The sales comparison approach involves direct comparisons of the subject property with comparable recently sold properties within a certain geographic region. Ideally, comparable properties should be selected within the same neighborhood, but lack of options may require expansion of the search to within city limits. It can also be challenging to find properties with identical characteristics and features, thus appraisers select best possible matches and make adjustments for their differences. Adjustments are often made for the age, condition, amenities, size, location, features, sale date, and terms of sale. The adjusted price of comps is then used to determine the market price of the subject property.

Cost Approach

Another of the major CRE property appraisal methods for Greater Boston is the cost approach. This is particularly helpful when appraising newly built structures or those with major capital improvements. The value of the land and the buildings upon them are used to calculate appraised value. Depreciation is also factored in. Determining the cost to build a similar structures on a similar plot of land makes sense as investors often weigh the cost of building new versus buying pre-built.

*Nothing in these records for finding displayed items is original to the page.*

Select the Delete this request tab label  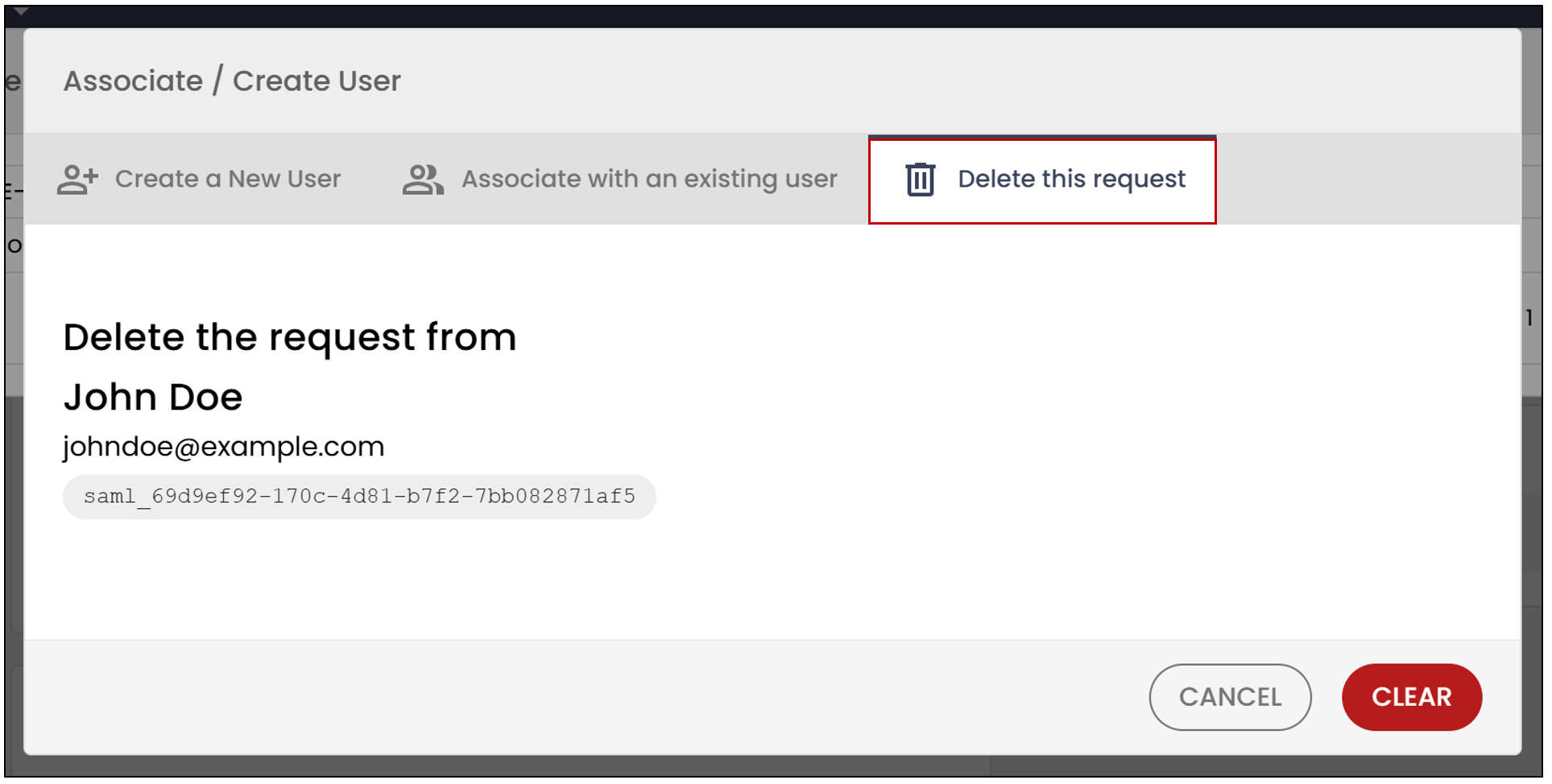1071,179
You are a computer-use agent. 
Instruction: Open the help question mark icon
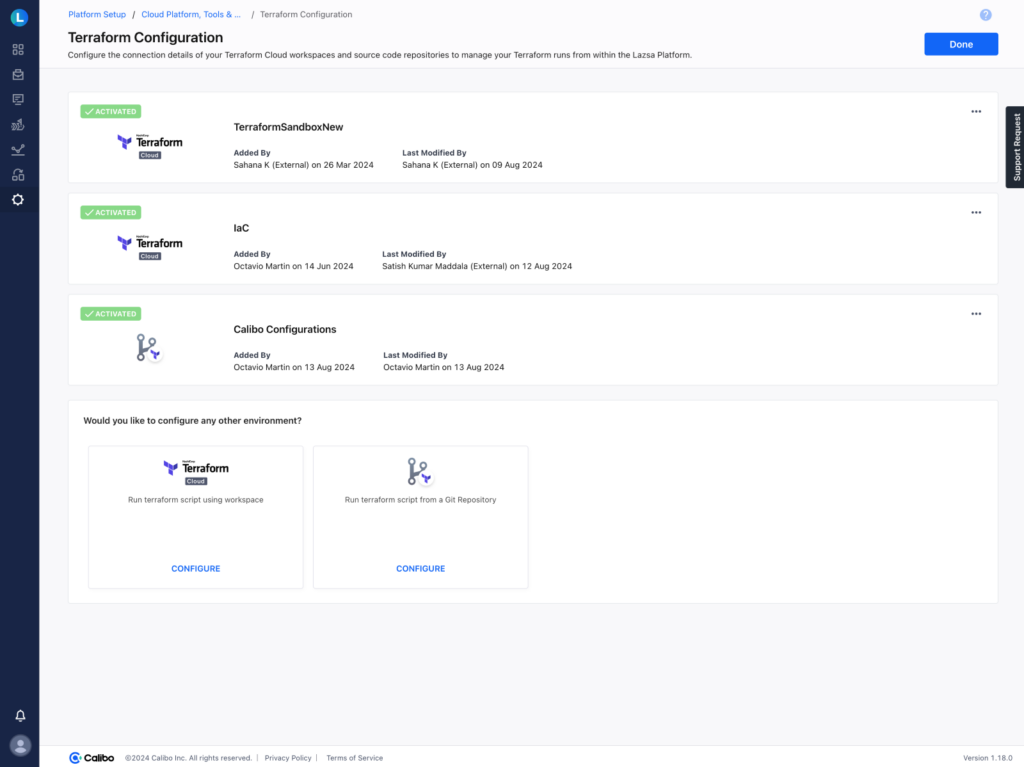(x=985, y=15)
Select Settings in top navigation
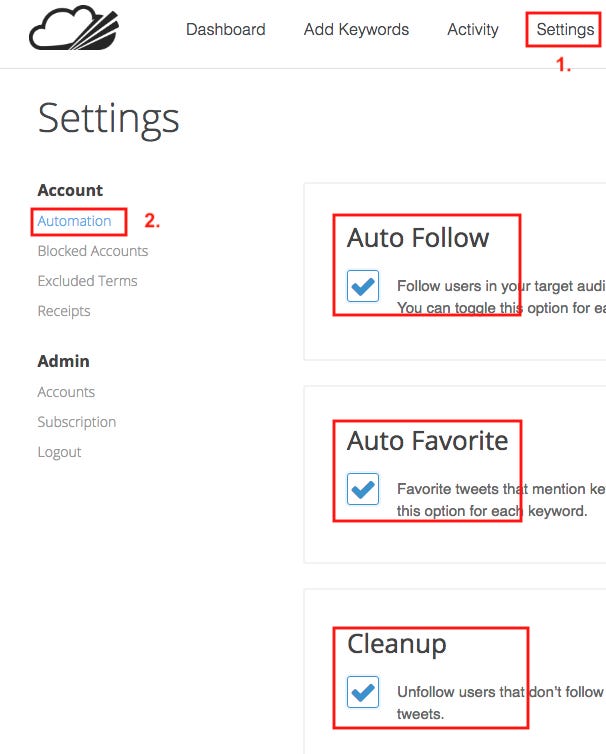The width and height of the screenshot is (606, 754). 565,30
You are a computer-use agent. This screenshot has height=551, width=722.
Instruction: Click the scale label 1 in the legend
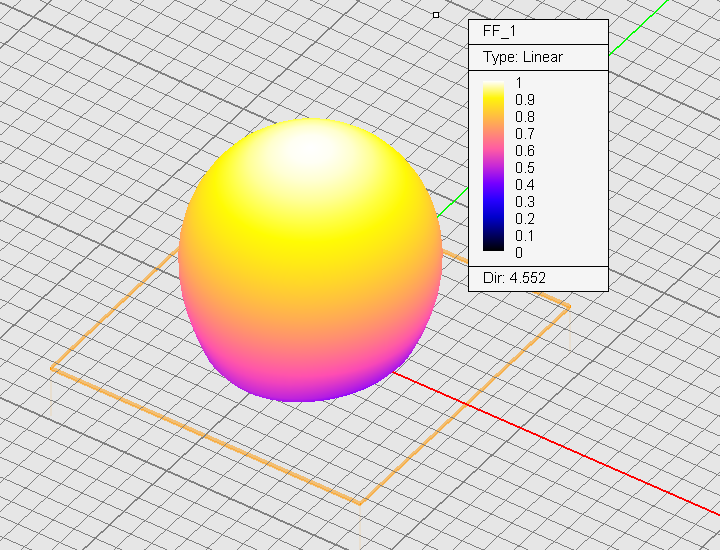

Income Capitalization Approach

The income capitalization approach is useful for income producing properties in Boston, such as apartment buildings, office buildings, and commercial leasing complexes. It takes into consideration the expected net income of a property given gross income estimates and operating expenses. Potential vacancies (based on averages in the local market) are also considered. The ability of a property to generate future income is naturally a consideration for CRE investors, so the income capitalization approach is an extremely useful one in CRE appraisals.

Which of the CRE Property Appraisal Methods Is Most Valid

Now that you understand the three CRE property appraisal methods for Greater Boston, it begs the question, which figure is most valid when it comes to valuing CRE property investments? From a financing perspective, the sales comparison approach tends to be most important. To an investor, all 3 are equally informative in assessing the investment potential of a property.